Don’t stop me now…Icarus turns to the dark side.

Icarus at the Edge of Time - still from the film by Al and Al

Icarus was a precocious boy who flew too close to the sun; a thing so powerful that it would consume even the most brilliant inventor.  In true noughties style Dr Brian Greene (a man far too charming to be a scientist) has updated this classic Greek tale and turned our Icarus into a space traveling boy who dreams of exploring something even more dangerous than the burning star at the centre of our universe; a black hole. 

In a collaboration to wet even the most classically challenged fool (aka yours truly) Icarus at the Edge of Time combines a myriad of juicy talent.  Greene’s book has been turned into a multi-media extravaganza with a Philip Glass score, visuals by film-makers Al+Al and here performed by the incandescent London Philharmonic conducted by Marin Alsop with David Morrissey as narrator.  It is a star studded event brought to the Southbank Centre to mark the 350th anniversary of the Royal Society.

It’s always nice to be taken to something; usually it’s me dragging friends by their hair to performances.  This time I was the one being, if not dragged, then definitely taken by my usually reticent brother.  And I’m so glad he did.  Yes Greene falls too much in love with the positive potential of scientific discovery and the ending isn’t what it should be (this Icarus doesn’t perish, either in icy black silence or in fiery glory) but the mixture of science and art at play here is a potent one.

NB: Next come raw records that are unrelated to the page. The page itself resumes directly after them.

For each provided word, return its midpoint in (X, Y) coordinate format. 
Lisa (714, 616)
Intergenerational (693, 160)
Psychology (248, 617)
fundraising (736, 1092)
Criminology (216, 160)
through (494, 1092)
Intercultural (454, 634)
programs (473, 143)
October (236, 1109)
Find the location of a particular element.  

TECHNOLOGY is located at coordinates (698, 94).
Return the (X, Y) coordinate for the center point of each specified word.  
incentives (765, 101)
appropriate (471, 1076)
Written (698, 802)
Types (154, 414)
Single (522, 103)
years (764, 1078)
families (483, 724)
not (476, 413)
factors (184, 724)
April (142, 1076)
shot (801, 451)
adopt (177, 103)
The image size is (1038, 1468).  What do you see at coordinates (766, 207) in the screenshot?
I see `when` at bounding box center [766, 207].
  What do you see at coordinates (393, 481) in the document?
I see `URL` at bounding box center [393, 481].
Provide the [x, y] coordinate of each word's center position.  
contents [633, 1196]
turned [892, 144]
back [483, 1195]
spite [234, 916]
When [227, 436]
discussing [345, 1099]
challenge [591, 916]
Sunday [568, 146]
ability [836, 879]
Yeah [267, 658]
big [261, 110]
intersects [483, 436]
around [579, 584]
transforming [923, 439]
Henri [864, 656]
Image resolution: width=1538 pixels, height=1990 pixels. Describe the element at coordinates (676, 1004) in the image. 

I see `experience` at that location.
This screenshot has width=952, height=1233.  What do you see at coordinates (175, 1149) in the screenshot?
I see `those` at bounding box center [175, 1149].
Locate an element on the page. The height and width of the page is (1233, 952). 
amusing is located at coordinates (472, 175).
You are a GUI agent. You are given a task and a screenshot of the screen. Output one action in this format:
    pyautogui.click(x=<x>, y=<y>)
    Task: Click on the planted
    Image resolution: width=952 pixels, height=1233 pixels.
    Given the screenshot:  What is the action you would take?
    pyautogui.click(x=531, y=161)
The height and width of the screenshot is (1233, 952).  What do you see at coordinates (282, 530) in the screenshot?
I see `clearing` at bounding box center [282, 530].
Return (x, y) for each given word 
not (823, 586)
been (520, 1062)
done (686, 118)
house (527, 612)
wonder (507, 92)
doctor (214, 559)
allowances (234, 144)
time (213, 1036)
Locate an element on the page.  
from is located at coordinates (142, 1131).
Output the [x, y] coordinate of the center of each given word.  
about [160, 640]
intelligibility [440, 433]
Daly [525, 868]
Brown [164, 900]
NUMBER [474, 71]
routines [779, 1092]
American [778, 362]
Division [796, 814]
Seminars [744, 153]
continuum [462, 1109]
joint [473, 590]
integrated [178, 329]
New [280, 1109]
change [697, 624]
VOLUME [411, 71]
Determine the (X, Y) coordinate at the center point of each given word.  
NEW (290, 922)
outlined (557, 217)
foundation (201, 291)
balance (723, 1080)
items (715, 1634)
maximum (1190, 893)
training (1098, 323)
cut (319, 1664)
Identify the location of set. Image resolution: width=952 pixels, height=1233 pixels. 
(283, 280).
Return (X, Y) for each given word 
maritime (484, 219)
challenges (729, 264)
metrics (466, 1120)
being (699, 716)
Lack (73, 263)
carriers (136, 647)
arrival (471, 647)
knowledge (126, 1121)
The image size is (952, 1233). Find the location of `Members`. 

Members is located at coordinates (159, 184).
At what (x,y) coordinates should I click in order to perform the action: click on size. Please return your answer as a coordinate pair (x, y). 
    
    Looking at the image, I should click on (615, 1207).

Introduced with an eloquence that would shame most professional speakers (and for all I know he is one) Greene starts by giving us a lesson in Einstein’s theory of relativity.  And you know what, not since Mark Steele put Jo Brand on a trampoline has it been so elegantly and simply explained to me. Greene seems to think they teach this theory of bending time and space at primary school, but I must have been absent that lesson because this is a revelation to me. 

What follows is an amalgamation of narrative, music and film collage that, if it doesn’t quite reach the heights of Glass’ other film collaboration Koyaanisqatsi, still hits a pretty poignant holistic note.

The idea of mixing science and art is not a new one, although it’s still not seen as a natural marriage.  It seems to me like a much more instinctive cohabitation than with sport, the discipline which the Powers That Be have declared us to be bedfellows with.  It is often an unhappy union.  

However over recent years and in great scientific tradition we seem to be moving forward.  Institutes such as The Wellcome Trust Galleries and prominent practitioners such as Mick Gordon and Theatre de Complicite, to name but a few, are regularly combining both to create hybrid works of scientific (mathematic) and artistic discovery.  Icarus certainly did so beautifully, asking practical and philosophical questions that were awesome both spiritually and empirically. 

The wonderful institute Theatre Science’s cheerfully slogan says it all ‘Illuminating science and inspiring new theatre’; this is a burgeoning relationship that we should all be encouraging.